In the museum we saw many curious and interesting things; among others a fine native house of the olden time, with all the details true to the facts, and the showy colors right and in their proper places. All the details: the fine mats and rugs and things; the elaborate and wonderful wood carvings—wonderful, surely, considering who did them—wonderful in design and particularly in execution, for they were done with admirable sharpness and exactness, and yet with no better tools than flint and jade and shell could furnish; and the totem-posts were there, ancestor above ancestor, with tongues protruded and hands clasped comfortably over bellies containing other people's ancestors—grotesque and ugly devils, every one, but lovingly carved, and ably; and the stuffed natives were present, in their proper places, and looking as natural as life; and the housekeeping utensils were there, too, and close at hand the carved and finely ornamented war canoe.
And we saw little jade gods, to hang around the neck—not everybody's, but sacred to the necks of natives of rank. Also jade weapons, and many kinds of jade trinkets—all made out of that excessively hard stone without the help of any tool of iron. And some of these things had small round holes bored through them—nobody knows how it was done; a mystery, a lost art. I think it was said that if you want such a hole bored in a piece of jade now, you must send it to London or Amsterdam where the lapidaries are.

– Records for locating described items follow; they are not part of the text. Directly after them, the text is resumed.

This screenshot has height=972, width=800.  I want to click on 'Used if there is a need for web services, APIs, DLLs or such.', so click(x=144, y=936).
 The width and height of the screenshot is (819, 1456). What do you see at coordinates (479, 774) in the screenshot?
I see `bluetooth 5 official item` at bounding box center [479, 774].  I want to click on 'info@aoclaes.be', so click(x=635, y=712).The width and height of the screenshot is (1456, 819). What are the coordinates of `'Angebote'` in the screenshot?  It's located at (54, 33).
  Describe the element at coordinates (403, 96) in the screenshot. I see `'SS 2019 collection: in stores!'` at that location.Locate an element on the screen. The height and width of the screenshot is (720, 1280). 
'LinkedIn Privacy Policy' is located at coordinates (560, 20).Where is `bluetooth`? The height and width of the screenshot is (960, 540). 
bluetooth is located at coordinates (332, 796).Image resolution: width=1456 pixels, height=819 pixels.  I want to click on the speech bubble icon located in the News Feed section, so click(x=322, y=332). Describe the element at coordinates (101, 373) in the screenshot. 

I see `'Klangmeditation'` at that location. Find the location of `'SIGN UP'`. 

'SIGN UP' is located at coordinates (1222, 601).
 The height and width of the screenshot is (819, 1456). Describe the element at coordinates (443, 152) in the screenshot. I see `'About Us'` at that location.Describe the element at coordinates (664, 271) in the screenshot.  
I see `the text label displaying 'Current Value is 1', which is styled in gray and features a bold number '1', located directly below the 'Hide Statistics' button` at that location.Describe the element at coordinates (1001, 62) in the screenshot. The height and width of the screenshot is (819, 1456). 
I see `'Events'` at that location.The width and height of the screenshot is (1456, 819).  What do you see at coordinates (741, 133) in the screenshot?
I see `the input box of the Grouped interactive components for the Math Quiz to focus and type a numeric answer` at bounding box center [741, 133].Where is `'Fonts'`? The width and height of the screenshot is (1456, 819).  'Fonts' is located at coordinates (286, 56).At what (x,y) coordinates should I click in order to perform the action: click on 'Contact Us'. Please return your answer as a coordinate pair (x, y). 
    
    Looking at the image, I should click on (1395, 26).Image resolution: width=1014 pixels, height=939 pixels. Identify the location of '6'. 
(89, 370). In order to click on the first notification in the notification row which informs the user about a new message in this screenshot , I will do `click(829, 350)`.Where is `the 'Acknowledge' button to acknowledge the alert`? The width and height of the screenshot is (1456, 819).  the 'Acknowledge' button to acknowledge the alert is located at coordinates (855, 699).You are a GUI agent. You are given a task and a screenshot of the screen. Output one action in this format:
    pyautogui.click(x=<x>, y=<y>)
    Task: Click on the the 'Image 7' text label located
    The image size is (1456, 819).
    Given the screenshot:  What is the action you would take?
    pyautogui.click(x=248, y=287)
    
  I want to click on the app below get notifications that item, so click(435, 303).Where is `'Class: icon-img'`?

Also we saw a complete skeleton of the giant Moa. It stood ten feet high, and must have been a sight to look at when it was a living bird. It was a kicker, like the ostrich; in fight it did not use its beak, but its foot. It must have been a convincing kind of kick. If a person had his back to the bird and did not see who it was that did it, he would think he had been kicked by a wind-mill.